Il fatto è che l’Appennino genera meno rispetto, convengono Guccini e “Wu Ming 2”, mentre le Alpi, con le loro cime aguzze, incutono timore. Lo testimonia la differenza tra gli animali totemici delle due catene montuose: quello dell’Appennino è il cinghiale, «una specie di porco con le zanne che grufola nel fango», mentre le Alpi hanno la nobilissima aquila, il leggiadro camoscio. «Le Alpi toccano il cielo, sono iperuranie e spirituali. L’Appennino è più basso, terragno, spurio. Sarà anche per questo che sulle Alpi, in val di Susa, il treno ad alta velocità non riesce ancora a sfondare le proteste e gli scudi umani, mentre sull’Appennino Tosco-Emiliano lo scavo delle gallerie è andato avanti senza grandi opposizioni, finché non ci si è trovati di fronte a danni irreparabili», come il cataclisma idrogeologico che ha devastato il Mugello, rimasto all’asciutto per i cantieri della Bologna-Firenze.

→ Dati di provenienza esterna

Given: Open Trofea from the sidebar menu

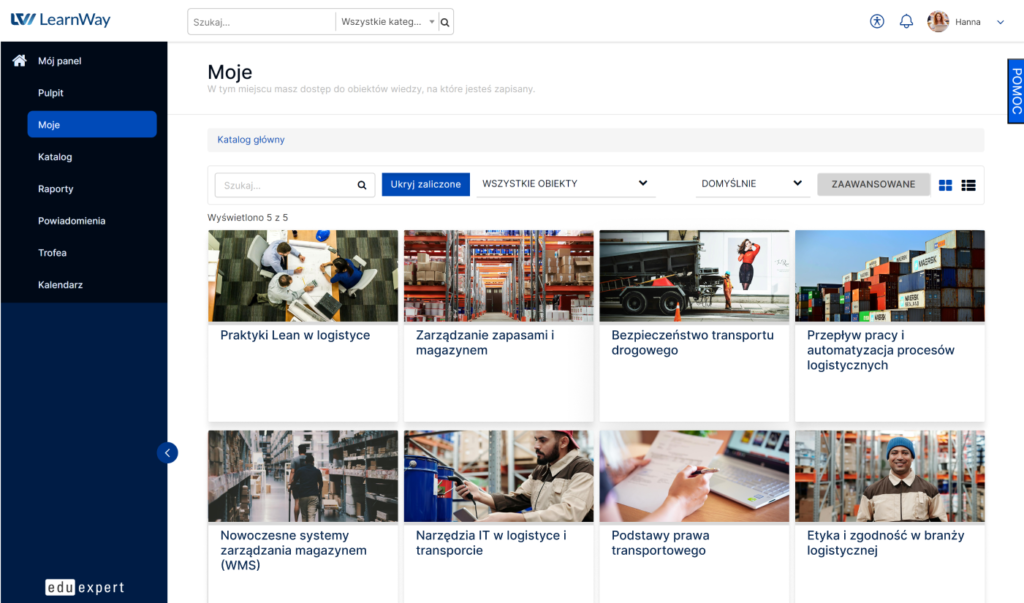Looking at the screenshot, I should coord(52,253).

Se la valle di Susa lotta strenuamente da vent’anni contro l’eco-mostro chiamato Torino-Lione, forse è anche perché la storia della valle è legata a doppio filo con la Resistenza, che in quei boschi trovò l’arma in più per combattere il nemico. «Del resto, solo una retorica da quattro soldi dipinge i valsusini come montanari ottusi, egoisti, che vogliono essere “padroni a casa loro”». In realtà, concordano Guccini e “Wu Ming 2”, «la forza del movimento No Tav sta nella competenza diffusa e nell’aver saputo coinvolgere anche la gente di pianura». Nulla di simile è accaduto tra Bologna e Firenze, perché le due città voltano le spalle all’Appennino. Per i No-Tav che resistono abbarbicati al “presidio” di Chiomonte minacciato di sgombero, la sortita di Guccini è un regalo inatteso: e chissà che, dopo canzoni-manifesto come “L’avvelenata” e “La locomotiva”, il “Maestrone” di Pavana non s’inventi una ballata sui montanari eretici della valle di Susa (info: francescoguccini.net).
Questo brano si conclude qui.